## Project Overview
The objective of this project is to afford you the opportunity to demonstrate the
skills acquired over the course of the semester.  Specifically, you will be constructing
an analytics-ready dataset using data from several disparate, but related data sources.

Your dataset is to be a pandas dataframe suitable for answering the proof-of-concept
questions located at the end of this document.

### The Scenario
You are the proprietor of a small tour company.  You are interested in launching a new app
that will allow users to undertake self-guided tours of noteworthy authors. To launch your app
you need to assemble the authors' location information along with some other facts that you
believe will be of interest to your customers.

## Data Sources
You will be collecting and assembling data from several different sources and formats.
1. Source 1 - web scraping
1. Source 2 - delimitted file
1. Source 3 - direct download XML file
1. Source 4 - Zip Code API

## Project Teams
Working on a team is not a requirement and you may complete the project on your own.
Thus, project team(s) may be composed of 1 or **at most** 2 students.
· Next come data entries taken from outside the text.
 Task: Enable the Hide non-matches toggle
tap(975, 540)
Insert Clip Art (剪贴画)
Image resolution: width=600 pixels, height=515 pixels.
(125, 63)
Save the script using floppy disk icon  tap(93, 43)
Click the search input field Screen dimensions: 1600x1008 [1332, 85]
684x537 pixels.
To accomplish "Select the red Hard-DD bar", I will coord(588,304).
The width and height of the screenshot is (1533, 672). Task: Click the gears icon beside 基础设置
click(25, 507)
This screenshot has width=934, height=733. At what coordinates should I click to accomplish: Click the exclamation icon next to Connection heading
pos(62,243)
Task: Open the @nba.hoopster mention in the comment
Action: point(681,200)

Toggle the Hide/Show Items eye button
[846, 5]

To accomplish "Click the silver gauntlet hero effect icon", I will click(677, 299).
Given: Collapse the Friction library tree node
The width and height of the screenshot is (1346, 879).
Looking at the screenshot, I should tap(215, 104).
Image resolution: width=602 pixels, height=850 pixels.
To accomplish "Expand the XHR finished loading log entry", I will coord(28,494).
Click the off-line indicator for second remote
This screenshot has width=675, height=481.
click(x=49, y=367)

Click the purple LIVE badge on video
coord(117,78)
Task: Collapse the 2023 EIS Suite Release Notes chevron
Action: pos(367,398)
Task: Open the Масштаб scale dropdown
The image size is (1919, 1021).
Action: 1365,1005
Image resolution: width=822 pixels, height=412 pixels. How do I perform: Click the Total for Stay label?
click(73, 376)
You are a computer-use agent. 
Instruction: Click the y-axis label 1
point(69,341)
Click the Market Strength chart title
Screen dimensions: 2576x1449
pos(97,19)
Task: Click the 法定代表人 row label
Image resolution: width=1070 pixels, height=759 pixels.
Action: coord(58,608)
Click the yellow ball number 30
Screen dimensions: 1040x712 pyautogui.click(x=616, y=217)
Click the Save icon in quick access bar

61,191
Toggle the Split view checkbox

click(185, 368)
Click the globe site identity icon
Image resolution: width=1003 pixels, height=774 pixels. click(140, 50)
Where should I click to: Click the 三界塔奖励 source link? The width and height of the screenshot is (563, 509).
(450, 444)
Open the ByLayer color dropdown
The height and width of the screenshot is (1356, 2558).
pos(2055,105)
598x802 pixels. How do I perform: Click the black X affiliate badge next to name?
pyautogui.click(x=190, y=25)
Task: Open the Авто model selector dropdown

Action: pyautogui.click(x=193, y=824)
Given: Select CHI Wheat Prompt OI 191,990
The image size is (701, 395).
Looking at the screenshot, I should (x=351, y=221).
If you are working
with another student please, ensure both of your names are clearly visible in your final solution JNB.


### Source 1: Initial Author Data
The initial list of author names is to be web-scraped from a popular "famous quotes" website.
There are 50 unique authors available from this site.  Begin your exploration at the base
URL and determine your own strategy to find and capture the required author data.

Depending on your approach, you may encounter the same author multiple times.
In the end, your list of authors should be duplicate free.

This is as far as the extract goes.